A good rule of thumb with Trump is that the truth is exactly the opposite of whatever he says, and the usefulness of that rebuttable presumption was on full display in his speech. "I don't mind if I lose an election," he averred. "We had a tremendous victory, and everybody knows it," he asserted. "This election was rigged," and "everybody knows it," he claimed. "The evidence is overwhelming," he insisted. "This is about restoring faith and confidence in American elections," he declared. If any of those things were true, Trump never would have recorded this speech.
Trump thanked Sen. Marco Rubio (R–Fla.) for defending him against allegations that his 2016 campaign illegally colluded with Russian operatives. This is the same senator who, responding to Trump's complaints about prolonged vote counting this year, said, "Taking days to count legally cast votes is NOT fraud." Rubio is also the same senator who casually described Biden as "the president-elect" two weeks ago.
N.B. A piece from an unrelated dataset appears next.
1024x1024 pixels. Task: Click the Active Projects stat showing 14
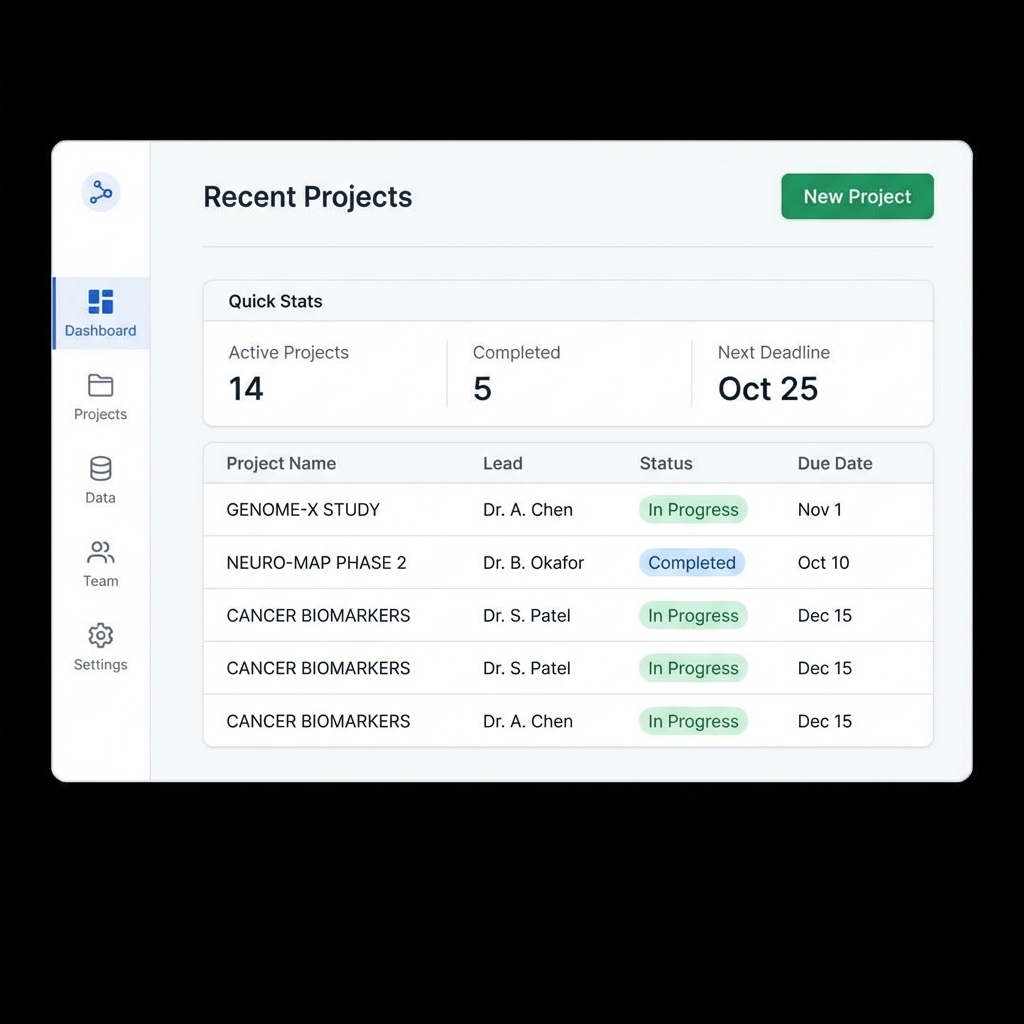[289, 374]
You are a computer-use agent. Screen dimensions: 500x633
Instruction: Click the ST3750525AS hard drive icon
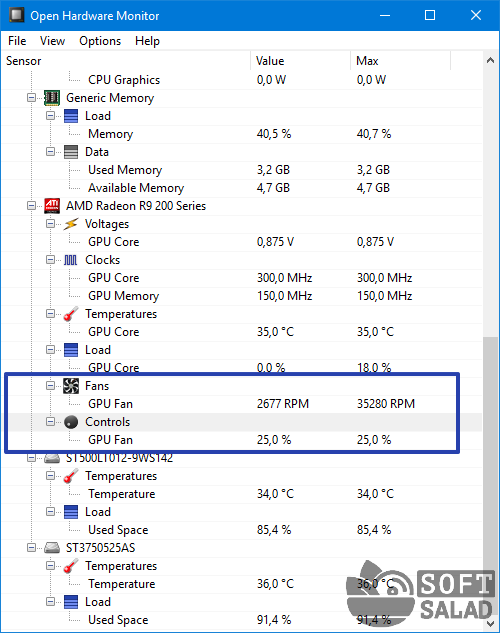pyautogui.click(x=52, y=548)
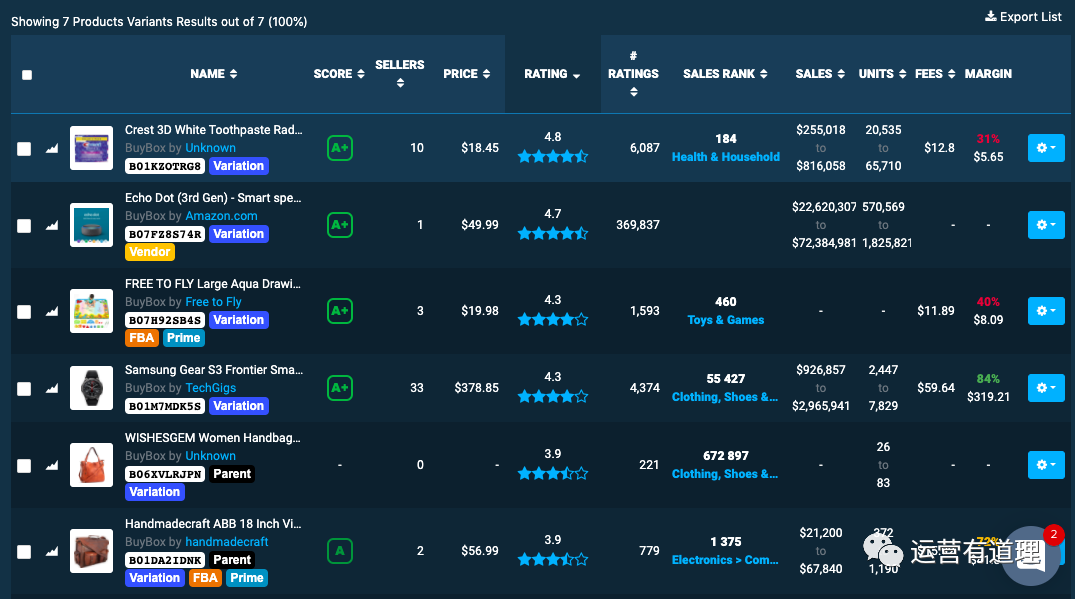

Other Republican members of Congress have been more direct. "When Trump campaign lawyers have stood before courts under oath," Sen. Ben Sasse (R–Neb.) noted on November 19, "they have repeatedly refused to actually allege grand fraud—because there are legal consequences for lying to judges." Shortly after the election, Sen. Pat Toomey (R–Pa.), noted that "the president's allegations of large-scale fraud and theft of the election are just not substantiated." After the ruling against the Trump campaign that was upheld by the 3rd Circuit, Toomey said, "President Trump should accept the outcome of the election and facilitate the presidential transition process."
Sen. Bill Cassidy (R–La.) chimed in a couple of days later. "President Trump's legal team has not presented evidence of the massive fraud which would have had to be present to overturn the election," he said. "I voted for President Trump but Joe Biden won."
The same day, Sen. Lamar Alexander (R–Tenn.) offered Trump some advice. "My hope is that President Trump will take pride in his considerable accomplishments, put the country first and have a prompt and orderly transition to help the new administration succeed," he said. "When you are in public life, people remember the last thing you do."
Trump is not the sort of person who takes such advice to heart. But while I have never liked Trump and have frequently criticized him, this final phase of his presidency crystallizes the aspects of his personality that are not merely ugly or laughable but dangerous in anyone who wields political power, whether as the mayor of a tiny town or the head of the U.S. government's executive branch. Trump's utter disdain for the truth, combined with his mercurial nature and complete lack of principles, makes it impossible to have a rational conversation with him, let alone trust him with the ever-expanding powers of the presidency.
When P.J. O'Rourke endorsed Hillary Clinton on libertarian grounds in 2016, he called her "the second worst thing that could happen to this country," adding: "She's way behind in second place, you know? She's wrong about absolutely everything. But she's wrong within normal parameters!"
I did not vote for Clinton, but the last four years certainly have validated O'Rourke's expectation that Trump would be wrong outside of normal parameters. I did not vote for Biden either, and I am confident that he will be terrible, but in predictable ways. And he will lie, also in predictable ways. But I am pretty sure he will not create an alternate universe and insist that all right-thinking Americans live in it to satisfy the demands of his ego. In terms of decency, competence, knowledge, and honesty, Trump has set a bar so low that almost any randomly chosen hack can easily step over it.